The reply should be a single number: the count of lines below that contain the word "Given".

Stored items
+++
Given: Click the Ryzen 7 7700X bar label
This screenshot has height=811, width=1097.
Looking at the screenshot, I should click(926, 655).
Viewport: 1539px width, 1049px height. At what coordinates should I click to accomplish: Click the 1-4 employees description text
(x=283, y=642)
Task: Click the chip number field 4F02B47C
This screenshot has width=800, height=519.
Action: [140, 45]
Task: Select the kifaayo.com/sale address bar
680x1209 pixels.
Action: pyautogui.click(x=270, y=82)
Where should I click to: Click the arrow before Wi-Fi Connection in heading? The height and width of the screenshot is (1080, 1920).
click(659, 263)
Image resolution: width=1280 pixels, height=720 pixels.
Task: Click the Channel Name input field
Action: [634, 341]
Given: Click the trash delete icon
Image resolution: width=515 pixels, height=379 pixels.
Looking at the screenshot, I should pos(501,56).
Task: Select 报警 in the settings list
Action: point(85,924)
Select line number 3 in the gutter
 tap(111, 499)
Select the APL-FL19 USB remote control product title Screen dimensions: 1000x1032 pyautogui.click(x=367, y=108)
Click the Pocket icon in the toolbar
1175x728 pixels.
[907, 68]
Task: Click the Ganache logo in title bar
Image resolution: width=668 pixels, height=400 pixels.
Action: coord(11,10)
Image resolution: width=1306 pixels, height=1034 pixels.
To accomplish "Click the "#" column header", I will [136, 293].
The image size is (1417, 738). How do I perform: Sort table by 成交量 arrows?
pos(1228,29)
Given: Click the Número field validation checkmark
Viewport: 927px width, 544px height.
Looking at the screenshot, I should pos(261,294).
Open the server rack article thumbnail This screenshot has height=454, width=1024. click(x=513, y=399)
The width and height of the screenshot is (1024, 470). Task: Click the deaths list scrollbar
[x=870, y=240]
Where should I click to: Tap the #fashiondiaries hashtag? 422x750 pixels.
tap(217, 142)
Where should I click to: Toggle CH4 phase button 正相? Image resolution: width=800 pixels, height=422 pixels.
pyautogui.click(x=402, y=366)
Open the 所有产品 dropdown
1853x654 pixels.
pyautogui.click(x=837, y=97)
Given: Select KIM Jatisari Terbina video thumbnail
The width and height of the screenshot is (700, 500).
+++
» Completed exercise
4